Ok, so be warned this post is kinda geeky. I completely understand that most people just want to sip on wine & don't care to know about where it comes from much less the kind of DIRT it grows in. However, for me, this is just so freaking cool. It would be like.....meeting the star player of your favorite athletic team...I guess.
Anyway, so the final seminar of OPC 2009 was a soil seminar at Penner Ash Cellars. Not only is Penner Ash special because of the incredible pinot noirs that Lynn Penner Ash makes but also because it has two distinctive soil types on the estate. These two soil types, volcanic & sedimentary, are within oh maybe 100 yards of each other on the Penner Ash grounds. That fact alone shows how diverse the Willmette Valley is & how this affects the pinot noir grape.
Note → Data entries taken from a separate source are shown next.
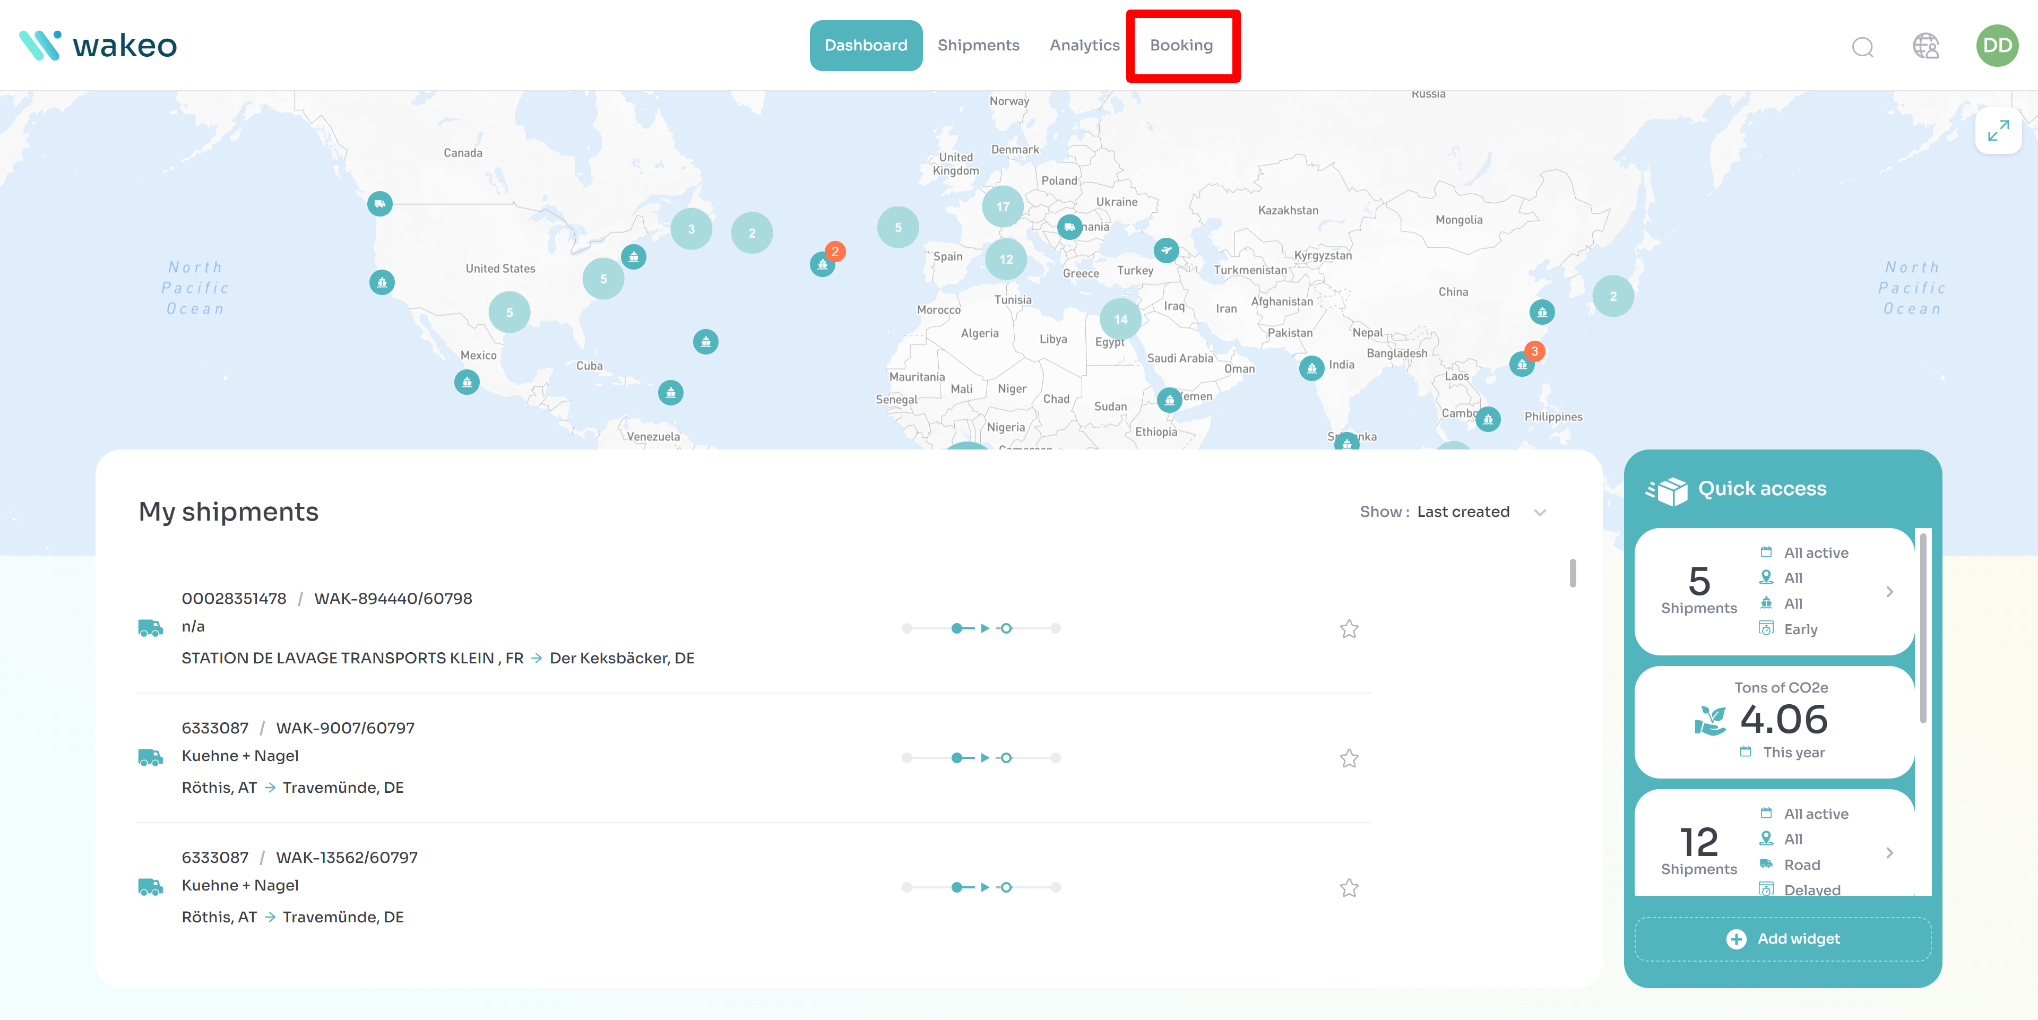Go to the Analytics tab
2038x1020 pixels.
click(x=1084, y=45)
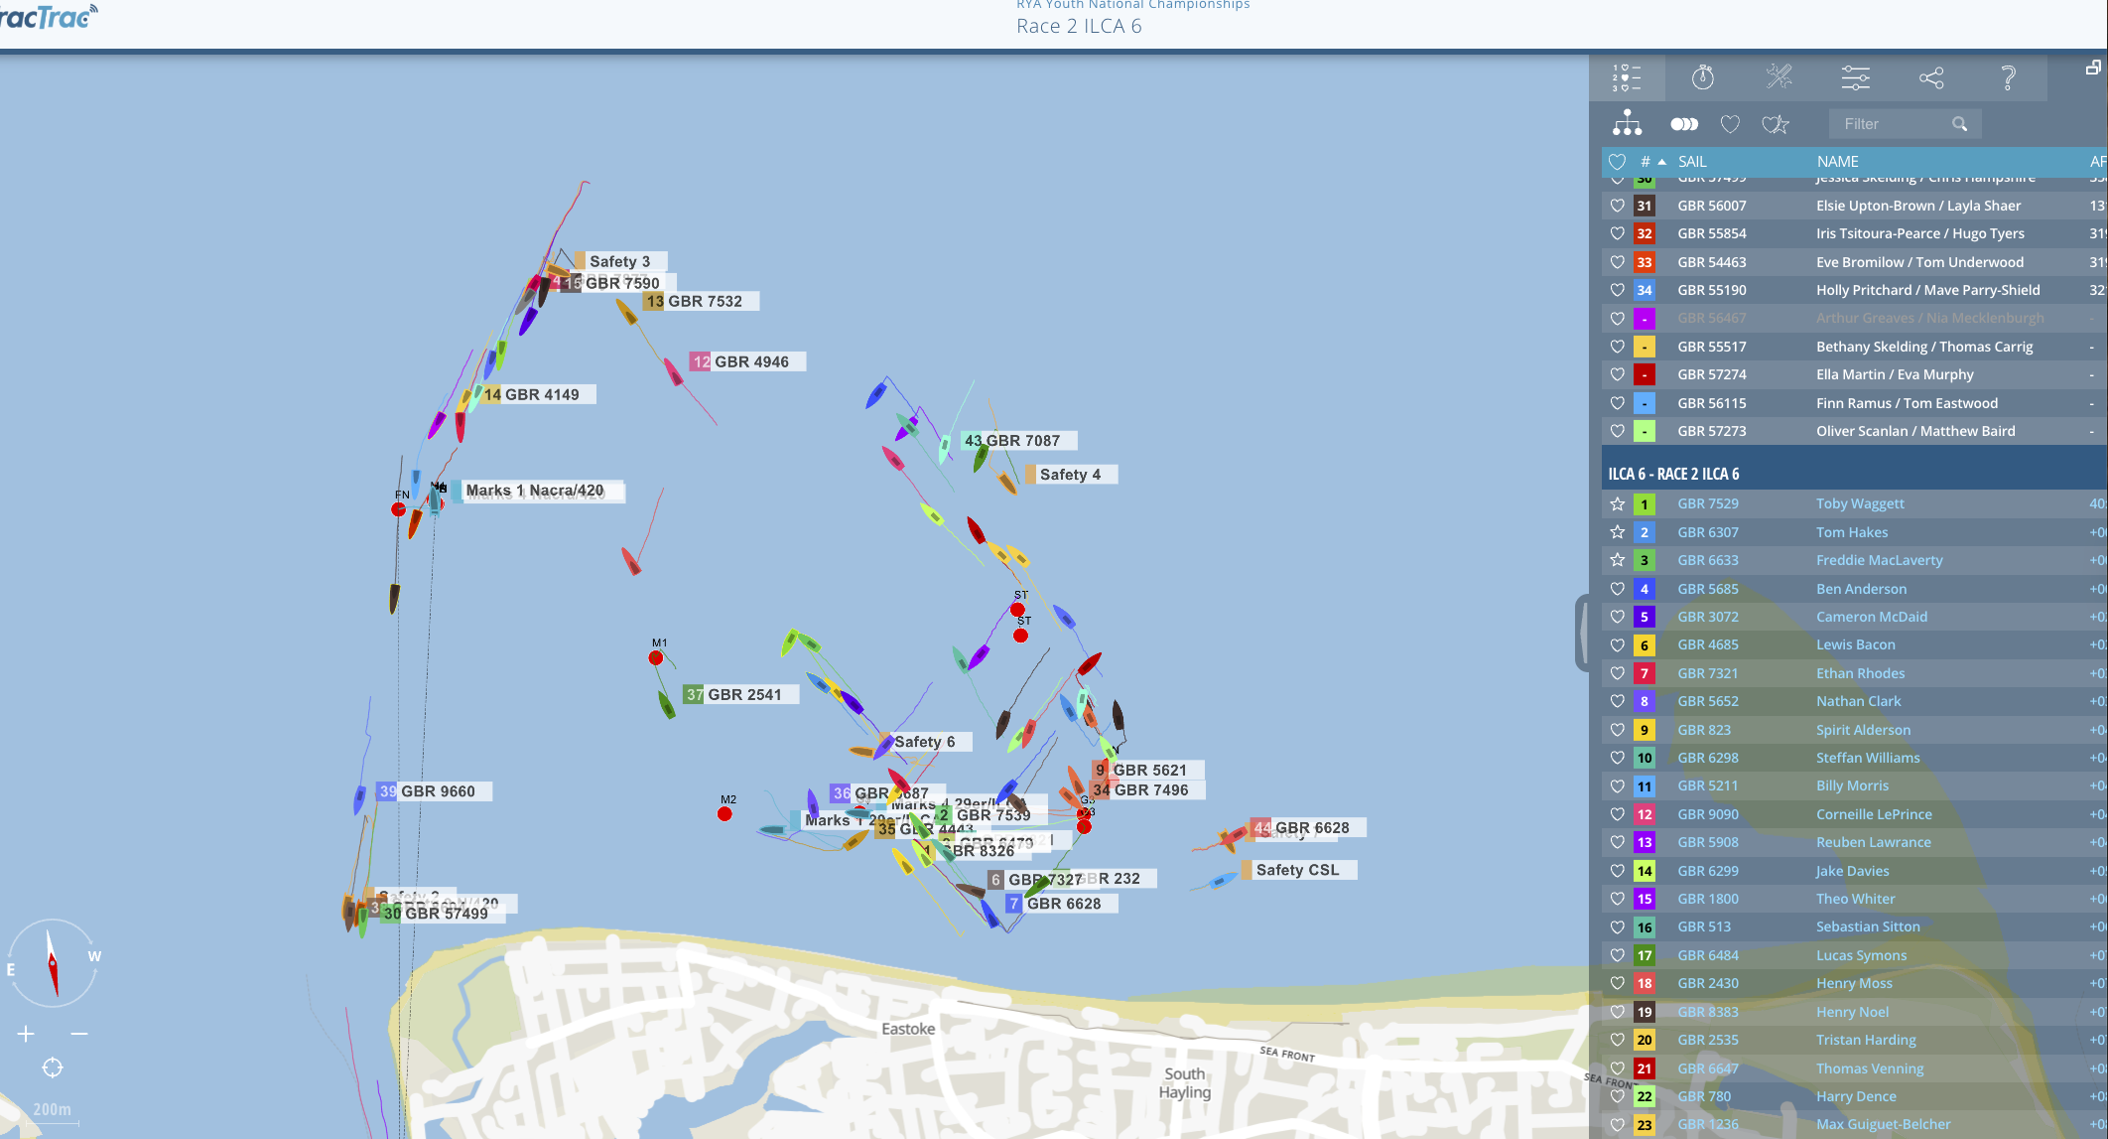Click the yellow swatch for Lewis Bacon
The height and width of the screenshot is (1139, 2108).
tap(1645, 645)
My group was sent inside first to blind taste through a series of wines that were grown on the two different soil types up above us in the vineyard. I would have PREFERRED to have gone through the soil trenches first to feel the dirt in my hands & smell the soil types before tasting but...oh well.
It was shocking the difference between the two. The sedimentary soil wines were firmer & had a gripping tannin to them. Amazing, a real "lightbulb" moment for me.
After the glasses were drained (I mean C'MON! It was the last day of OPC & the last seminar so I wasn't spitting as much but I still had a clear head) we donned our sunglasses & headed back up to the vineyard. The OPC staff had dug a trench in to the soil in a staircase sort of way so that we could walk down into the ground & run our hands through the soil. The volcanic soil was gritty & rust colored & felt like large pieces of red rock that were hollow. On the other side the sedimentary was striated down in the ground with alternating layers of dark & chalky white soil. About 10 feet down I could see the layers of soil were saturated with moisture, so much so that the water was running out of that layer in rivulets.
At the end of it we climbed out of the dirt made our way to the big tent, popped open a very much needed cold beer & sat down. Lynn Penner Ash, Sam Tannahil (of Francis Tannahil & A to Z) & Leigh Bartholomew (vineyard manager of Archery Summit) fielded a few questions as we drained our cold brews. I kept looking over the treeline telling myself NOT to break out in a sprint no matter how close Shea Vineyard was. But mostly I was just soaking it all in & not wanting OPC to end. I was becoming nostalgic for it as it was happening.